おそらく初回は半信半疑というか疑心暗鬼というか、全く効果を期待せず、お越しいただいたから心を閉ざされていたのだろう。それが嘘のように両手の震えが改善したので、とても気を良くしてさらなる効果を期待して今回お越しいただいた。
「奇跡的治癒とはなにか」にも記載されていたように、結局のところご本人次第だなと思った。自分たち施術者は、彼らの症状や病状を改善できるきっかけを与えることはできるが、その効果を持続させたり、さらなる改善を促せるのは彼ら自身の判断によるところが大きい。
目黒から酒々井までは電車で1時間半の道のりだ。往復にすると3時間。それでも、わざわざ行く価値があると思って、再度足を運んでいただいた。目黒から酒々井まで自分自身何度も何度も足を運んでいるから、それがいかに遠いかよくわかっている。
初回の施術の翌日、症状が改善したのは、これはたしかに自分の施術によるところだったと思う。しかし、そのあとも10日間もその効果が持続したのは、それはご自身がその効果を否定せずに、しっかりと肯定し受け入れていただいたことによるものだと思う。

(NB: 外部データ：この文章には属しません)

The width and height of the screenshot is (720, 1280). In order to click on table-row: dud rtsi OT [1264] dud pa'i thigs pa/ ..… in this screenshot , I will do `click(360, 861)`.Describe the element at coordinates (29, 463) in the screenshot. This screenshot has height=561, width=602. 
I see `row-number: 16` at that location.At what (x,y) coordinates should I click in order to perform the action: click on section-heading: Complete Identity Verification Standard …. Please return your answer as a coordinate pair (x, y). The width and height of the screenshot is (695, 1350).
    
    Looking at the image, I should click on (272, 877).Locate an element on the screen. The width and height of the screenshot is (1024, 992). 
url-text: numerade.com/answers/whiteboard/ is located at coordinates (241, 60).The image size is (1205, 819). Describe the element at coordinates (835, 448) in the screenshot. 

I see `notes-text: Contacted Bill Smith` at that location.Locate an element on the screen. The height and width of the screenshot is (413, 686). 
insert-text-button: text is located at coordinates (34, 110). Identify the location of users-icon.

変な話、自分自身の施術の効果に関してはとても懐疑的だ。結局のところ、施術者としてできるのは、よくて「回復のきっかけ」を提供できるに過ぎないと思っているから。もちろん、その場で症状が消滅したり、劇的な回復を遂げることもある。しかしながら、その効果の持続までは施術者は絶対に保証できない。
「奇跡的治癒とはなにか」に何度も描かれているように、改善すべきのは自身の日常生活であり、自分の体に対して全面的な責任を負うという決意だ。
詩的な表現をすると、「人生とは果てしない巡礼」であり、なんらかの「きっかけ」を求めてさまよい歩くものなのかもしれない。目黒でそのきっかけを与えられて、また新しい巡礼に出るものもいれば、繰り返し巡礼に訪れる方もいる。
今日も明日もこれからも、願わくばそのような「良ききっかけ」を与え続けていきたい。